Pilger’s book gives frightening accounts and details the Western media censored from the public eye during and after the Gulf war. Seventy per cent of the 88,500 tons of bombs dropped on Iraq and Kuwait - the equivalent of more than seven Hiroshima’s - completely missed their targets, falling on civilian populations.

A freelance journalist, Paul Roberts, who testified before the Clark Commission which investigated the Gulf war, described the killings of the Bedouins: “I experienced bombing in Cambodia but this was nothing like that.” After twenty minutes of this carpet bombing there would be a silence and you would hear a screaming of children and people, and then the wounded would be dragged out. I found myself with everyone else trying to treat injuries, but the state of people generally was one of pure shock.
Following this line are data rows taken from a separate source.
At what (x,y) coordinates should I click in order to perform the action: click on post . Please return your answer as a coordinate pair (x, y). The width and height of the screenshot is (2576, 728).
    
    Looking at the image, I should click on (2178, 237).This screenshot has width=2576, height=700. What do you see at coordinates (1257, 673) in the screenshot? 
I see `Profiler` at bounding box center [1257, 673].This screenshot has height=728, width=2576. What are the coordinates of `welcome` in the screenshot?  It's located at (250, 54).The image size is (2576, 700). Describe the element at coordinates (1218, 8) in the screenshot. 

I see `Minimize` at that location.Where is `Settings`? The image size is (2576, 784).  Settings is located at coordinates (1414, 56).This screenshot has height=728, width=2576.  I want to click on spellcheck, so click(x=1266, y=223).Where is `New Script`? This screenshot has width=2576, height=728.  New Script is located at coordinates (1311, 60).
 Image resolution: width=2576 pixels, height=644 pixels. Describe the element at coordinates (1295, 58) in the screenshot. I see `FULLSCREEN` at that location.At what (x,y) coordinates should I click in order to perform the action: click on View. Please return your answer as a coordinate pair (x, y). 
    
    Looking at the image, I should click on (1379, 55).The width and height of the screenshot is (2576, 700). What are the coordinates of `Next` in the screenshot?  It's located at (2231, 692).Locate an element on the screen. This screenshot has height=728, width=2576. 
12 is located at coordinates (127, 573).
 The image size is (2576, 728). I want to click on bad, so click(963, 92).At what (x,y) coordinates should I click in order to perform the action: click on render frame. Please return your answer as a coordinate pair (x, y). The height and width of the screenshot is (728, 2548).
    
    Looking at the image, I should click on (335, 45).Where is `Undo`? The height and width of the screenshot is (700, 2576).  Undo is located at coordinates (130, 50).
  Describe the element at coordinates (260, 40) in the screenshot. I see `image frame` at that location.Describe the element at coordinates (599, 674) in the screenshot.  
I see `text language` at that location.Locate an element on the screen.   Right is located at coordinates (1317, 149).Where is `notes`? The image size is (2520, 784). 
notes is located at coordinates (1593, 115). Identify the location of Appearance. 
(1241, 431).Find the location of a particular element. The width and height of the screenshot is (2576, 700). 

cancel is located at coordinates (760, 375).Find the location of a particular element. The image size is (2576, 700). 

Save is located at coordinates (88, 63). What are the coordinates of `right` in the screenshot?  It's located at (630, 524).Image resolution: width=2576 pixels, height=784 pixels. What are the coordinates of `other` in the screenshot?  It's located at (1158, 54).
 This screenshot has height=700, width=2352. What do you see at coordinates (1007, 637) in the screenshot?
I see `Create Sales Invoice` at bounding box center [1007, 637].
They were walking around like zombies”. The Commission, chaired by a former US Attorney General Ramsey Clark, heard how US pilots massacred thousands of Palestinians, Bangladeshis, Sudanese, Egyptians and other nationals towards the end of the war.

They slaughtered demoralised Iraqi soldiers mostly Kurds and Shia’s whom they had vowed “to save from Saddam Hussein’s tyranny”.

Says Pilger: “Unknown to journalists, in the last two days before the cease-fire, American armoured bulldozers were ruthlessly deployed, mostly at night, burying Iraqis alive in their trenches, including the wounded. Six months later New York Newsday disclosed that three brigades of the 1st Mechanised Infantry Division - ’The Big Red One’ - used snow plows mounted on tanks and combat earth movers to bury thousands of Iraqi soldiers - some alive - in more than 70 miles of trenches” The US General Norman Schwarzkopf, who led the Operation Desert Storm, estimated that 100,000 Iraqi soldiers had been killed. He never mentioned civilian casualties.

Nevertheless, in a comprehensive study of the Gulf War casualties, the London-based Medical Educational Trust said that up to 250,000 children, women and men were killed or died as a direct result of American led attacks on Iraq. Other estimates by the American and French intelligence had placed civilian deaths at over 200,000.

The UN’s Food and Agriculture Organisation (FAO) reported that the: “Military devastation of Iraq combined with the effects of sanctions imposed by the Security Council - had been responsible for the deaths of more than 560,000 Iraqi children.”